Choć mają być zrozumiałe i pisane prostym językiem, to nierzadko są nielogiczne i skomplikowane do granic możliwości. Bywa, że instrukcji obsługi nie rozumieją nawet językoznawcy.
W elektromarkecie mówią, że trafił się im chłam. Chłam, jak wiadomo, to w handlu rzecz powszechna. Pojawia się od czasu do czasu, a to w postaci zbyt krótkiego kabla, a to np. niekompletnego sprzętu. Ale ten trafił się tam, gdzie klienci spodziewali się go najmniej. – Co mi tu za bubel sprzedajecie? Załadowałam pralkę, uruchomiłam półgodzinny program, a pranie i tak wyjmuję suche!
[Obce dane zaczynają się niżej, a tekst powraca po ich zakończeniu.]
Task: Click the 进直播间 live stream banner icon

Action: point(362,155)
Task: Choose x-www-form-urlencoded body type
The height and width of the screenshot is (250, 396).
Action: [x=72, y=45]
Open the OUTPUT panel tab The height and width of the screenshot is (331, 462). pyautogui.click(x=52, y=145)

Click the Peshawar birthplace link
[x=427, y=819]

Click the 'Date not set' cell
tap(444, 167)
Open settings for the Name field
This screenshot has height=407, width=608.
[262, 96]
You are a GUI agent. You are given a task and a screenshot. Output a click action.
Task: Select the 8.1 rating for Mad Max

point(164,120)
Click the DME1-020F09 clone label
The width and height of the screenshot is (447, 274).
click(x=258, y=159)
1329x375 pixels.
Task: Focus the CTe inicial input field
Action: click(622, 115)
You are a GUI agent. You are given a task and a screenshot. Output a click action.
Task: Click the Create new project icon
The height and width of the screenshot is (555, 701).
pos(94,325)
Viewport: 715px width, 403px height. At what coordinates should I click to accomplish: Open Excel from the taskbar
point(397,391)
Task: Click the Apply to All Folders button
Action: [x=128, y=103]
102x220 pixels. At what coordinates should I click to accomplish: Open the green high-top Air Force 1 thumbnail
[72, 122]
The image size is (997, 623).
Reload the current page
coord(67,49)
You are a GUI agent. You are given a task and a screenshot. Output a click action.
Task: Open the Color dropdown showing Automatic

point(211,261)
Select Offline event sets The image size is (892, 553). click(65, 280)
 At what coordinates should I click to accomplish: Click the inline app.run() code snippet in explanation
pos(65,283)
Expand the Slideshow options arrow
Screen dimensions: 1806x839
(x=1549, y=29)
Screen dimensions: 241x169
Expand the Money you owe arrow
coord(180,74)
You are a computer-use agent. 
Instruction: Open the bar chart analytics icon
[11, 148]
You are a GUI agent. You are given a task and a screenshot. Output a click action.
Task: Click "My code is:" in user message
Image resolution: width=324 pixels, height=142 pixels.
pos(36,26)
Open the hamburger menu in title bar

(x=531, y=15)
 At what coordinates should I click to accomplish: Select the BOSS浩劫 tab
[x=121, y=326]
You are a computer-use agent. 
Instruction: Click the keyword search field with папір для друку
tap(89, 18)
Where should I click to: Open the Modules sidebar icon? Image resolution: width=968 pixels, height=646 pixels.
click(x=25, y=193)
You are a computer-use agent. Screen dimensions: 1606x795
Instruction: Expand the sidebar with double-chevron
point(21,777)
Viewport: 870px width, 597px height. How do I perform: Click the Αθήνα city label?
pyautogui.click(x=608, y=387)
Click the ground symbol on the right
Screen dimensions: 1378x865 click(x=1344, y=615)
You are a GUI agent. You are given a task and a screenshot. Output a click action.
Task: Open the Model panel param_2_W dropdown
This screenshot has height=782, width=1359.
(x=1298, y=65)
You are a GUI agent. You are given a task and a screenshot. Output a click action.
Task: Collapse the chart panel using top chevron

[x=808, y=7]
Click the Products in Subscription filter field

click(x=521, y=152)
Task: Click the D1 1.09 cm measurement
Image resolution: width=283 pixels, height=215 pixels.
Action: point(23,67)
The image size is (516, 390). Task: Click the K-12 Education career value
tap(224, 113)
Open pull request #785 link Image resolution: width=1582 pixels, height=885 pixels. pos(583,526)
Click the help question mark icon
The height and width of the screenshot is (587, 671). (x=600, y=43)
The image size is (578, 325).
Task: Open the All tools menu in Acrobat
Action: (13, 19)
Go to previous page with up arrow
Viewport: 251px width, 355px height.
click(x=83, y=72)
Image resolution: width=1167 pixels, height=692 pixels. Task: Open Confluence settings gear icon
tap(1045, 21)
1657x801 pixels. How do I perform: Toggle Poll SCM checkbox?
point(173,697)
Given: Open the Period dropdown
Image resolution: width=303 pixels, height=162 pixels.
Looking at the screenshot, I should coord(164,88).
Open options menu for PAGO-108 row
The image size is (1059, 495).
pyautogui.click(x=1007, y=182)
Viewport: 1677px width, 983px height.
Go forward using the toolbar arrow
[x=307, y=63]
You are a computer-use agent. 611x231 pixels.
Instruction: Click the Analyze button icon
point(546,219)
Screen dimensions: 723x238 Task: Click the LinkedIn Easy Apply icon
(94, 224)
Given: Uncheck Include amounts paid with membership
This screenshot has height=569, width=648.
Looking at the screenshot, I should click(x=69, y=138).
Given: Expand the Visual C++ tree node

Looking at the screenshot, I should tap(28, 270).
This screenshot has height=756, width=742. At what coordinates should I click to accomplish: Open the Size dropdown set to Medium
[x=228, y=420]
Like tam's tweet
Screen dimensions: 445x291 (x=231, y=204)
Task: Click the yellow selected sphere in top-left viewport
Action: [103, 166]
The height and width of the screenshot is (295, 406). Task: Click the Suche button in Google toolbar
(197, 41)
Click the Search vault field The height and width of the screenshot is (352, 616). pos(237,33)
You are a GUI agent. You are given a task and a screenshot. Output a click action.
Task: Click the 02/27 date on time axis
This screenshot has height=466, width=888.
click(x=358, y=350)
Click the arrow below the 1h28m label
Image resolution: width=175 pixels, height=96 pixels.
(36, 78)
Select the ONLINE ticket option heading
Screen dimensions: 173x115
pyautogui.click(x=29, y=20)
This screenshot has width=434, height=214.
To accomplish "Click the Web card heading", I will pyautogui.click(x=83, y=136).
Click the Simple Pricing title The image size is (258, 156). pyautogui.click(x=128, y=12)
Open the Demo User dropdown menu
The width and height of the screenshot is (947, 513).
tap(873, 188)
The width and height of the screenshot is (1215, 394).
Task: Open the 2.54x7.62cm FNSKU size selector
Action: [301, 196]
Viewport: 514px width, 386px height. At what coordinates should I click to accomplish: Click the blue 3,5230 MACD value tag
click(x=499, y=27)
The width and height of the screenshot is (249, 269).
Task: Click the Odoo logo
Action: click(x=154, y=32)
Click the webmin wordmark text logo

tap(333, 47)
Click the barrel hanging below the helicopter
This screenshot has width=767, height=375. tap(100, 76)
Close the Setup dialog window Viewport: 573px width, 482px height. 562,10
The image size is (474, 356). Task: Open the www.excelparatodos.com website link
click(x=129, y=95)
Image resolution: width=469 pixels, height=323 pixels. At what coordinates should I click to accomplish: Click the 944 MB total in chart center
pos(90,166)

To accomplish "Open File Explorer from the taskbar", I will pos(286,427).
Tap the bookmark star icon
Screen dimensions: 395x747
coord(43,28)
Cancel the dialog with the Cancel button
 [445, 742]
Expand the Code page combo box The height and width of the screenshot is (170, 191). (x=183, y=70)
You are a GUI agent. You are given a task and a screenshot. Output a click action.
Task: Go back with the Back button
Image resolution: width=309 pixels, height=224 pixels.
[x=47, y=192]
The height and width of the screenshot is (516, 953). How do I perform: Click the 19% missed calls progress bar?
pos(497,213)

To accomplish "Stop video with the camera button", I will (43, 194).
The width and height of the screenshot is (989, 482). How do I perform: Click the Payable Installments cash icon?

Co za dziadostwo! – gardłują się jedni, podczas gdy inni w podobnych sytuacjach wyrzucają z siebie: – I co z tego, że mam ponad 30 funkcji, skoro skorzystanie z nich wymaga ode mnie wielogodzinnych studiów nad instrukcją obsługi!?
Na Marku Kowalskim, doradcy klienta ze sklepu RTV Euro AGD, który w zawodzie pracuje od 17 lat, takie słowa nie robią jednak wrażenia. – A bo to pierwsi, którzy nie zrozumieli, że tylko jeden program jest do pełnego wsadu – wzrusza ramionami. – I pewnie nie ostatni, bo na zmianę się nie zanosi – dodaje już ciszej. Podobnych sytuacji jest w kraju coraz więcej.
Podniecona bielizna
Pralkę zgodnie z instrukcją należy podłączyć do „dwubiegunowego gniazdka ze stykiem uziemiającym”, przy czym „drzwi załadowczych nie można otworzyć, dopóki do maszyny nie podłączymy napięcia EL”. Potem jest jeszcze trudniej: „otworzyć otwór załadowczy, w tym celu przesunąć rygiel ze znakiem strzałki na rączce pokrywy w lewo, tj. do środka otworu, po czym pociągnąć dźwignię do siebie”. A na końcu to już w ogóle nie wiadomo, o co chodzi: „Przycisk do zapobieżenia pokręcenia: ustawieniem tej funkcje (nie ma do dyspozycje bawełna) można zmniejszyć na minimum załamań bielizny w związku do cyklu pralnego obrany wyborem programu i rodzajem prania bielizny” (pisownia oryginalna).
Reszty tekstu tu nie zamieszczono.